Network Forensics Analysis: A New Paradigm in Network Security
In this hour-long webinar, security expert and Global Knowledge instructor Phillip D. Shade will provide insight into the emerging network security science of network forensics analysis, a.k.a. security event analysis and reconstruction. Using case studies, you will examine the role of data retention in network forensics analysis, and you will learn about applying forensics analysis techniques to handle application-based attacks, VoIP call interception, and worms, bots, and viruses.

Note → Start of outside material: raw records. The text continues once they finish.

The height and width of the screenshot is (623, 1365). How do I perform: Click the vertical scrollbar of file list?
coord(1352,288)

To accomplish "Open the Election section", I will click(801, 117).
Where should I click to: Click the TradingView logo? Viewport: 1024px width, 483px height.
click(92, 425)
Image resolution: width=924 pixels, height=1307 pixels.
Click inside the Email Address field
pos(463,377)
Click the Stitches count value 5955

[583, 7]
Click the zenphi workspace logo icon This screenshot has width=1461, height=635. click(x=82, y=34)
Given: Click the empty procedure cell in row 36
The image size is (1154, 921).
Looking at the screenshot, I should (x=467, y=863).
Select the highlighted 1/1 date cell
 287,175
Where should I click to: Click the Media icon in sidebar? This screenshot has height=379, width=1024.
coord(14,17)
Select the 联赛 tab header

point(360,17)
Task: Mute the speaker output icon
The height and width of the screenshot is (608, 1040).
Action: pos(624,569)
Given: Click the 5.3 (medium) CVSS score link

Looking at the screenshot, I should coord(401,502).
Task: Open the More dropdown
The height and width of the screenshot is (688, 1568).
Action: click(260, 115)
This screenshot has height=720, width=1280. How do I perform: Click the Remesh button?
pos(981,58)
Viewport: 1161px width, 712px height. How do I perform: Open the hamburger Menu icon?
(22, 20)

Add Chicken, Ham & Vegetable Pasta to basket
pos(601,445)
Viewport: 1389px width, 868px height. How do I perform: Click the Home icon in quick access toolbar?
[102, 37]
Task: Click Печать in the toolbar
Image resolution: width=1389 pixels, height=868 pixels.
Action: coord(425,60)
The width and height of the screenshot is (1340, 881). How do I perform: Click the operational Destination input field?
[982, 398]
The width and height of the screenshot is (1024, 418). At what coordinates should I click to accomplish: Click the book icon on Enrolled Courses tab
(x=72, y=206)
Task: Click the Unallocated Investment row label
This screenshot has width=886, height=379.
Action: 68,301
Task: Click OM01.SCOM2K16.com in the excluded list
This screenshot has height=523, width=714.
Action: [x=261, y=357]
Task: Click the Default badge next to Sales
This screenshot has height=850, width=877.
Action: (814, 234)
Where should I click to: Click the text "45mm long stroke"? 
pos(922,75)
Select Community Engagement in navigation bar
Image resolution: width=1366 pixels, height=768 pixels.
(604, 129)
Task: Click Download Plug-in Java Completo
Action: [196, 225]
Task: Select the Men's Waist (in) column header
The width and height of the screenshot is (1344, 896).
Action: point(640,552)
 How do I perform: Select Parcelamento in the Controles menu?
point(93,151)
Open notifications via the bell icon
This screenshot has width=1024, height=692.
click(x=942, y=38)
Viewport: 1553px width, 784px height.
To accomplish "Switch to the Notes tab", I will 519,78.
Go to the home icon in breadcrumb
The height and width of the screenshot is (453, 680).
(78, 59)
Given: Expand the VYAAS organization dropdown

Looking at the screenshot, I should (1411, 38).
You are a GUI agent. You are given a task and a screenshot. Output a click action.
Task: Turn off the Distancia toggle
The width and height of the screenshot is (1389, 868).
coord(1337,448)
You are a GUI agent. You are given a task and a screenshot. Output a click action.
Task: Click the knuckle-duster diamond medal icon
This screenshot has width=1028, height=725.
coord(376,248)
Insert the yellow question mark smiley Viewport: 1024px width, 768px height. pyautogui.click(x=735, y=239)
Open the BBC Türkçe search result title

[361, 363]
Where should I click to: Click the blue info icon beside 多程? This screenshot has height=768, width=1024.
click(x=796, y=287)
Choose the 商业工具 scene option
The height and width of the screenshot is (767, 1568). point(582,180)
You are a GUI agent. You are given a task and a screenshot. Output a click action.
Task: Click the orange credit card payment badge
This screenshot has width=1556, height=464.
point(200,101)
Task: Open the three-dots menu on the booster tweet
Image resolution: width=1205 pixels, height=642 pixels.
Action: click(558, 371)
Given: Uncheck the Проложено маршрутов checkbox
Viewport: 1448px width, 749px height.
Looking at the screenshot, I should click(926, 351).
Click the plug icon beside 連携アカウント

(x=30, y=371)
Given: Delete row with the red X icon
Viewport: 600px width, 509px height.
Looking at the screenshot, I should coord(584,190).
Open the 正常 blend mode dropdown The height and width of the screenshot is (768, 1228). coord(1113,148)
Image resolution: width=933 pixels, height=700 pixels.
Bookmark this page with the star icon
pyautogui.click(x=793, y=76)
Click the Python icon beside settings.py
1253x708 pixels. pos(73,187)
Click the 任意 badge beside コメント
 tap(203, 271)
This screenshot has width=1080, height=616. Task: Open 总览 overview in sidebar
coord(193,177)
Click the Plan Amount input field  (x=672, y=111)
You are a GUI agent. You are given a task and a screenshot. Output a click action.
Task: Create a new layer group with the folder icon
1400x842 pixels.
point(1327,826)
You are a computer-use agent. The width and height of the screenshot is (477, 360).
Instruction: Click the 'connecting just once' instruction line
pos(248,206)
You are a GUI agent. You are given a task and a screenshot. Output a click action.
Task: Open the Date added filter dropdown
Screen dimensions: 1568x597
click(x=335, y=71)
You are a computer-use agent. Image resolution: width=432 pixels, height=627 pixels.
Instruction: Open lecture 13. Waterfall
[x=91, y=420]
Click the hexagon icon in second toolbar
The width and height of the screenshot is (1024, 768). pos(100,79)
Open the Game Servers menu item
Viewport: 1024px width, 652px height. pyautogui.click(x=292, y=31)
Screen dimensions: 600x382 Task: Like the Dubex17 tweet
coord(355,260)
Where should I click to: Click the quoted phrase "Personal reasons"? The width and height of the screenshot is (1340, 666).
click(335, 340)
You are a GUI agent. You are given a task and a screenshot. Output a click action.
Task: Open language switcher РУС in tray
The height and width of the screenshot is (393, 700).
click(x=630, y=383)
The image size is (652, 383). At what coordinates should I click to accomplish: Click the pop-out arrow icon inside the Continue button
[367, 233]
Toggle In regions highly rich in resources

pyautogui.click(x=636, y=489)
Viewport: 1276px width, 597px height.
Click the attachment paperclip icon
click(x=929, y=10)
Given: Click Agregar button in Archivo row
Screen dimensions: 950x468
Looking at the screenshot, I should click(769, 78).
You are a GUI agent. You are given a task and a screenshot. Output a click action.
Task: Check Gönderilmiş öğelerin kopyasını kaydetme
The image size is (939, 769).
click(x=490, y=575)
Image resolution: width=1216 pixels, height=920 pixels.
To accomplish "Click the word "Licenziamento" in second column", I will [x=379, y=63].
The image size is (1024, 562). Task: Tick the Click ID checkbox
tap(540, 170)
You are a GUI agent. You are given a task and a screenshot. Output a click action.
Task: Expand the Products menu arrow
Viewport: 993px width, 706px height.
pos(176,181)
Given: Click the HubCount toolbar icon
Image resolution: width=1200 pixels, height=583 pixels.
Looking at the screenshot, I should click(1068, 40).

Global Knowledge instructor Phillip D. Shade, CNX-E, CWNA, PASTech, WNAX-Forensics, is the founder of Merlion's Keep Consulting, a professional services company specializing in network and forensics analysis. An internationally recognized network security and forensics expert with over 30 years of experience, Phillip is a member of FBI InfraGard, Computer Security Institute, and the IEEE and a volunteer at the Cyber Warfare Forum Initiative.
- Sobering Statistics
- Network Forensics: Five Key Questions
- State of Current Network Security and Response
- New Paradigms
- Case Study #1: Data Storage and Retention: New Perspectives
- Case Study #2: Application-Based Attacks
- Case Study #3: Worms, Bots, and Viruses
The ringing of the phone heralds the news that every network security professional dreads: "I think the network was hacked." Suddenly, you are faced with answering five questions you hoped never to face:
- Who was the intruder?
- How did the intruder penetrate my security precautions?
- What damage has been done?
- Did the intruder leave anything behind, such as a new user account, a Trojan horse, or some new type of worm or bot?
- Did I capture sufficient data to analyze and reproduce the attack and verify the fix will work?
The classic model of network forensics requires retrieving a myriad of data elements from a multitude of sources such as firewall logs, router logs, Intrusion Detection Systems (IDS), server logs, and hard drive and system dumps. The resulting collection must then be pieced together into a coherent picture. More often, it results in an incomplete picture.